* [INPUT RECORDS]
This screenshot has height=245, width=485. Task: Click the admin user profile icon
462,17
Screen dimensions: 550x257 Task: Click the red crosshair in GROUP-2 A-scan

--

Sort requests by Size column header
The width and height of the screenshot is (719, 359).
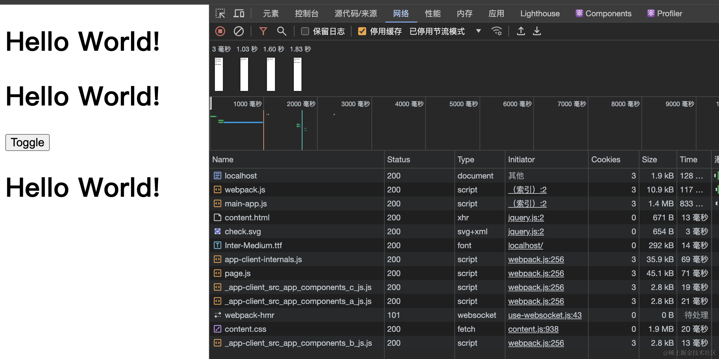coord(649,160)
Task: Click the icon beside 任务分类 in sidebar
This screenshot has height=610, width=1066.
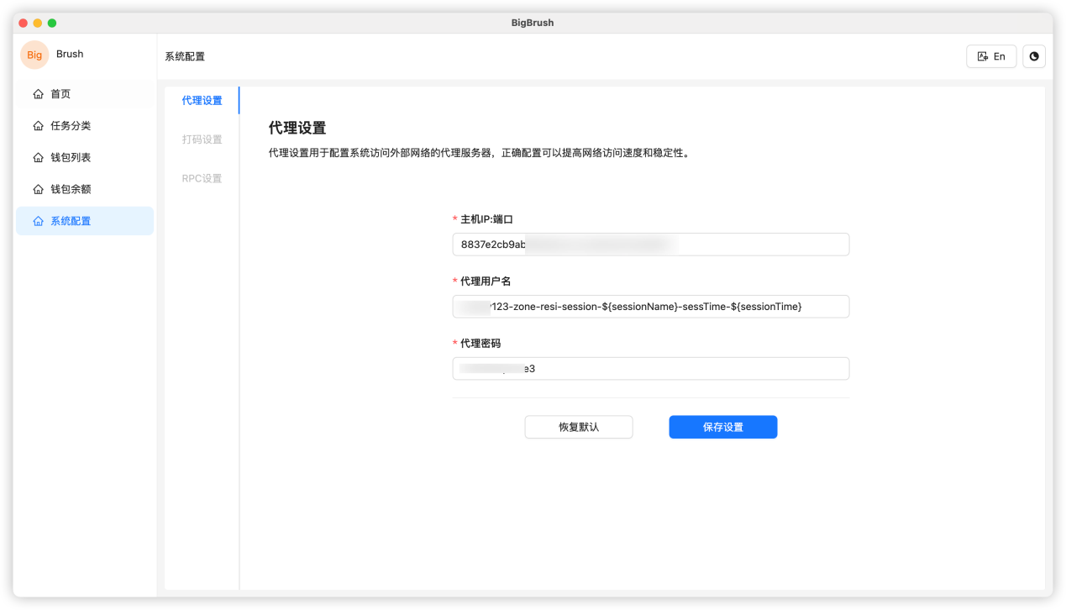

* [EXERCISE PROMPT]
Rewrite the rows from the line with "This screenshot has height=245, width=485." up to and including the line with "Screen dimensions: 550x257", keeping the requests, and multiply every coordinate in the answers by 0.6, rounding to whole numbers with halves rounded up. Give only those lines.

* [SOLUTION TO THIS EXERCISE]
This screenshot has height=245, width=485. Task: Click the admin user profile icon
277,10
Screen dimensions: 550x257 Task: Click the red crosshair in GROUP-2 A-scan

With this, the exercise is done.